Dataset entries

--- START ---

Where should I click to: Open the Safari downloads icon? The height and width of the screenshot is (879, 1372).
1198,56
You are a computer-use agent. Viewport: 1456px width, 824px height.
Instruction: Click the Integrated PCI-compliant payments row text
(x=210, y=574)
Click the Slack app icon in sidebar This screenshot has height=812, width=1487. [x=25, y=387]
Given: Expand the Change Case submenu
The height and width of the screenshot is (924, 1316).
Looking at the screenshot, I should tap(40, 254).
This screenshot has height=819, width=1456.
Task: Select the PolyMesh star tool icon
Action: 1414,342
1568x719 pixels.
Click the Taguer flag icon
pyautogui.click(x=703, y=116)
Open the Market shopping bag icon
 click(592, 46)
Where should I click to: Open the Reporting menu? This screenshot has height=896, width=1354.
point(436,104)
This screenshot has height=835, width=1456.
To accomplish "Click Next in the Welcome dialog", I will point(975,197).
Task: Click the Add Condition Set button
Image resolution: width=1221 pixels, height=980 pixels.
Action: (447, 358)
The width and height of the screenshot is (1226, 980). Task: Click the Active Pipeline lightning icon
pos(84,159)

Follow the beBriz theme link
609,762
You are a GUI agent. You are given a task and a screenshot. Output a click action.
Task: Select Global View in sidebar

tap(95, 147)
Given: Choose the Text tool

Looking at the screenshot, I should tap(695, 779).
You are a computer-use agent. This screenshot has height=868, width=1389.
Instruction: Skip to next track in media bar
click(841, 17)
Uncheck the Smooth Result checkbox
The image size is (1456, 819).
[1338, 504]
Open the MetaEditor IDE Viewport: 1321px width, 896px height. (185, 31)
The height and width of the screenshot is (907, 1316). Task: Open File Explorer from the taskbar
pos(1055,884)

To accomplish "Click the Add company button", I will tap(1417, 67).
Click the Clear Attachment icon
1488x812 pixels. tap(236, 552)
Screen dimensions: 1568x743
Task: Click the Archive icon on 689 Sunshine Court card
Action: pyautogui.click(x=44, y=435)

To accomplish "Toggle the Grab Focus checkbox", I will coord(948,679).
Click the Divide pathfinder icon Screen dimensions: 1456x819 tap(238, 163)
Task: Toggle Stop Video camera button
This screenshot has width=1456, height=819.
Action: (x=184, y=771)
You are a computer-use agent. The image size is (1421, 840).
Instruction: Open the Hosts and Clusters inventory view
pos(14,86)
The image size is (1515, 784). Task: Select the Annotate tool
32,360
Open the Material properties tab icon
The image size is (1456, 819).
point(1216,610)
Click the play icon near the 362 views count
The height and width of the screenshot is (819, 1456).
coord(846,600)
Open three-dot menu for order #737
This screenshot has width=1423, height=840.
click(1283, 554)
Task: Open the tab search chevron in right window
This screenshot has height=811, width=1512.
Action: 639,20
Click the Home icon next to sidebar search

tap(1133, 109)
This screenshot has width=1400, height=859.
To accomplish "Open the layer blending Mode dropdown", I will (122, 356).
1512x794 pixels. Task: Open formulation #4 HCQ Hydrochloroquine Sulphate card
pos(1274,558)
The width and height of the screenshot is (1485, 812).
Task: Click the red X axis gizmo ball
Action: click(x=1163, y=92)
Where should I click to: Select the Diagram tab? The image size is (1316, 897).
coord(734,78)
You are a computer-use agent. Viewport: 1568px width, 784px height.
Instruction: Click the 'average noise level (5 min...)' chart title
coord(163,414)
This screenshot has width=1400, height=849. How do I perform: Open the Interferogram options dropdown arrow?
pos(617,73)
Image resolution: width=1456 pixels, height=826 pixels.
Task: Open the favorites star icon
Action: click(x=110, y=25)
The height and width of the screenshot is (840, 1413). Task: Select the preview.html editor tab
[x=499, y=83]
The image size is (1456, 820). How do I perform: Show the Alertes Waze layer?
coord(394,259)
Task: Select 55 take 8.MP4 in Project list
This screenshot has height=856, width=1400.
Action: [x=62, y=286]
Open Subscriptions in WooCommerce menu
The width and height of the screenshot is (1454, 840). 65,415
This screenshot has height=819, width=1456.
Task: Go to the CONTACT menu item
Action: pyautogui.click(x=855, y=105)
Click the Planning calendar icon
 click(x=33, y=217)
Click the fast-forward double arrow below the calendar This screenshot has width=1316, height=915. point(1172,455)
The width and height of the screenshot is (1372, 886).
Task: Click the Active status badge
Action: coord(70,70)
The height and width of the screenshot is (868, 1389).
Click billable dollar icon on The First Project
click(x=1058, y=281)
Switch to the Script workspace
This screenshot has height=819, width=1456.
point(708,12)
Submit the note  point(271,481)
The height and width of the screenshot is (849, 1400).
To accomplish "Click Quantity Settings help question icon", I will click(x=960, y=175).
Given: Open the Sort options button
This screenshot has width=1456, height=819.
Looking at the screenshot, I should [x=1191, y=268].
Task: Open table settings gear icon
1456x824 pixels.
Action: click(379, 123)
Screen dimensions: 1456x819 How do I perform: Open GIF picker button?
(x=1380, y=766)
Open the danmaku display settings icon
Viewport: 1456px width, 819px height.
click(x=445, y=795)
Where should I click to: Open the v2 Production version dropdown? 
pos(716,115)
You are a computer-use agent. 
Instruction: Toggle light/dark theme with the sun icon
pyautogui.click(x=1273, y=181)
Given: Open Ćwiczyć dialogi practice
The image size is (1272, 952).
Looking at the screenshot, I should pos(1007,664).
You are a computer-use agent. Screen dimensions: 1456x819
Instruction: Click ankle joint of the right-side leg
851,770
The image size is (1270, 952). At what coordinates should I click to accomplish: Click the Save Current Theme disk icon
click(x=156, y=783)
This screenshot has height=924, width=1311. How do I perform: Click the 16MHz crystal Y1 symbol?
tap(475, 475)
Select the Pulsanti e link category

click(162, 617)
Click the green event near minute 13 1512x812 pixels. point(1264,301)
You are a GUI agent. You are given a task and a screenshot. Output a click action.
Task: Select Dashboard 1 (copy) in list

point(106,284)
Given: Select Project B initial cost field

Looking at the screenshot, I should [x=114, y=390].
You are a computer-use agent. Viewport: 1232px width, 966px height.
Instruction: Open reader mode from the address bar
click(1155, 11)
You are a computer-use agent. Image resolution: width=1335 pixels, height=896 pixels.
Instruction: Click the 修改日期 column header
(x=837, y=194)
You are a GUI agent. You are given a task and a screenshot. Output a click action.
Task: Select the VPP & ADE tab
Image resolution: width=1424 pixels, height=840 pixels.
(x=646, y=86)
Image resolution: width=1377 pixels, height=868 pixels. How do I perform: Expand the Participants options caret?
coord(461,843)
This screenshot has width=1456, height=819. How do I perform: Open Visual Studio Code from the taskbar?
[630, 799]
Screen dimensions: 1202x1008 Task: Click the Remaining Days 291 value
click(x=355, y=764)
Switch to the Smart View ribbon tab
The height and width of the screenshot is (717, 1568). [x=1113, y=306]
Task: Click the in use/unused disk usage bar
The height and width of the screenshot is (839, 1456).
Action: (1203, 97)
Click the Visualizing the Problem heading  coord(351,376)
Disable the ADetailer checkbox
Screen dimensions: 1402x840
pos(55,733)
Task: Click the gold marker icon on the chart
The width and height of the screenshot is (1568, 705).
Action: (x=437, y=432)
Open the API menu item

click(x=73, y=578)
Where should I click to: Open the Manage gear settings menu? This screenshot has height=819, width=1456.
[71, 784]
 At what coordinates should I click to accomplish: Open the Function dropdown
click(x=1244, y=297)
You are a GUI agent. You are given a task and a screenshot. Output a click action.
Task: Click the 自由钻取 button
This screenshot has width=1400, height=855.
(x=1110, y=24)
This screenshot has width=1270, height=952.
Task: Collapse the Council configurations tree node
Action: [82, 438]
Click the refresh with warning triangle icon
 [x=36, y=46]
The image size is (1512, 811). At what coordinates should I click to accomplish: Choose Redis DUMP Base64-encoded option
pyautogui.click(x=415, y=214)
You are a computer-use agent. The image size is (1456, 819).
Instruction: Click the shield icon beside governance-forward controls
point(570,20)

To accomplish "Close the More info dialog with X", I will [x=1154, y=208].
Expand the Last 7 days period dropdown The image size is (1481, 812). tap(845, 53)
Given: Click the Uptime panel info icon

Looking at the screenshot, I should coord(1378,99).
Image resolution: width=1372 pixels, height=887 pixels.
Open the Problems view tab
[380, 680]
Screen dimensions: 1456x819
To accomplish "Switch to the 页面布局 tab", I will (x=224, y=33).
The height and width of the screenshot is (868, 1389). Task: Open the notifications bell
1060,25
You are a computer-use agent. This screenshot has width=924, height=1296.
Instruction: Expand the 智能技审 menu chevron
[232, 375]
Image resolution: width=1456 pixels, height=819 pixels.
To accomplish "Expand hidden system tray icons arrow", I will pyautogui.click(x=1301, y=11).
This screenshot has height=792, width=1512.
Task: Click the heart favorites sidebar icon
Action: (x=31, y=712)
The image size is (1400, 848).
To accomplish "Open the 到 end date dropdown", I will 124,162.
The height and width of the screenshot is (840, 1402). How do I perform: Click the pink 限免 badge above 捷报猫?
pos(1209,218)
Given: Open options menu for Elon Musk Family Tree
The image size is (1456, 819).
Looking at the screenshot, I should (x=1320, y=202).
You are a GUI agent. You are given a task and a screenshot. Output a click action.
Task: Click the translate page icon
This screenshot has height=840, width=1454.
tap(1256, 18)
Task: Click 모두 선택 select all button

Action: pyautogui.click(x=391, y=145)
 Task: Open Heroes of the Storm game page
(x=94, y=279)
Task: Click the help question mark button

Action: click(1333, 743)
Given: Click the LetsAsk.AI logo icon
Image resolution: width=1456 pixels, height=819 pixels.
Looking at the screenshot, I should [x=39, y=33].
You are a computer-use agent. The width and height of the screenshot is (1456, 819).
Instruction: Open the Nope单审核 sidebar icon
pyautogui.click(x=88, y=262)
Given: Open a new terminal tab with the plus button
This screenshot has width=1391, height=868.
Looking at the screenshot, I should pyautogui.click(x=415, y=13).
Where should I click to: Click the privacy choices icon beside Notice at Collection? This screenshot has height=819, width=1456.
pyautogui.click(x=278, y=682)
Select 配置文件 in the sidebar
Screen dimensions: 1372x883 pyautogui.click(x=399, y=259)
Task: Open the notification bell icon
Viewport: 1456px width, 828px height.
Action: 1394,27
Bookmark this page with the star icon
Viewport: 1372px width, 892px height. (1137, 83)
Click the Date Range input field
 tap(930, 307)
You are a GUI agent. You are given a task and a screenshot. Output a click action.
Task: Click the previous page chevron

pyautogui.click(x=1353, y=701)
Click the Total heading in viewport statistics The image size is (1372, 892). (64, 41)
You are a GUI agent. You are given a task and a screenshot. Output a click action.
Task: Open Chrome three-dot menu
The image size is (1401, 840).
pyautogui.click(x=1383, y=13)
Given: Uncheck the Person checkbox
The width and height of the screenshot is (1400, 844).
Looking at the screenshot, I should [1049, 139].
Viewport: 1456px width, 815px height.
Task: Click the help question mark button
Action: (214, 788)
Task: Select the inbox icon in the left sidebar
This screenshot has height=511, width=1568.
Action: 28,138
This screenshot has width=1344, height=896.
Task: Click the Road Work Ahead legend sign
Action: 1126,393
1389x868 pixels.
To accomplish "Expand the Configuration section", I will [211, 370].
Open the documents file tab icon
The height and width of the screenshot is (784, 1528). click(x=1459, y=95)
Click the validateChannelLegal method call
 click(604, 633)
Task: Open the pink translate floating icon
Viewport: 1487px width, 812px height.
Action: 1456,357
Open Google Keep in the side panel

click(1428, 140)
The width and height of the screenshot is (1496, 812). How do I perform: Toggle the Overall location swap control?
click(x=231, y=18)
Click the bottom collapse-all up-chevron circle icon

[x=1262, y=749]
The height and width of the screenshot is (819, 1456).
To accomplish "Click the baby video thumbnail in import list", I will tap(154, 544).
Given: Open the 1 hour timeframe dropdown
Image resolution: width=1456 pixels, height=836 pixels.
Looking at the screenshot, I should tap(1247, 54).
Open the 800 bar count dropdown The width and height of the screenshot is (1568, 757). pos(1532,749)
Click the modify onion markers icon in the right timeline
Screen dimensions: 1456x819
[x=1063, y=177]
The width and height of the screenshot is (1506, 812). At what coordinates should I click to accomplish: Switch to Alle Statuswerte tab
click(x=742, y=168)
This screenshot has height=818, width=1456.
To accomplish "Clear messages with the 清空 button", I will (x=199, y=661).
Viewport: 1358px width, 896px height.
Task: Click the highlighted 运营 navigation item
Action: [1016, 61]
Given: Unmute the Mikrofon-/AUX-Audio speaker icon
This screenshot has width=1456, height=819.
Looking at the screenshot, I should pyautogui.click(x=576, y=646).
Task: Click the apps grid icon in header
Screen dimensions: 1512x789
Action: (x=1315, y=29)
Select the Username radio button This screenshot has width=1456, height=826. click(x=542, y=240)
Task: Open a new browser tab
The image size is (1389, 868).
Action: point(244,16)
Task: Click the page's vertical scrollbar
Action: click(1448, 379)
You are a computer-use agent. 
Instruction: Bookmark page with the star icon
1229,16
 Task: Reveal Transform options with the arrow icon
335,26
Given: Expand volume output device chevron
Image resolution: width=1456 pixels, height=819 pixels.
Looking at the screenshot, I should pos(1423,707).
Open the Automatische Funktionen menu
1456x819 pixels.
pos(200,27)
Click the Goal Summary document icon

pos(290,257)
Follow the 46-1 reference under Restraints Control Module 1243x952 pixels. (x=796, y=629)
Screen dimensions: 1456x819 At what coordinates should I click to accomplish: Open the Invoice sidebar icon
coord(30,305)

--- END ---

> _PROBLEM REQUIREMENTS_: Gather every line from the entries above where the word "translate" appears, and copy them.

> _EXERCISE ANSWER_:
Task: Click the translate page icon
Task: Open the pink translate floating icon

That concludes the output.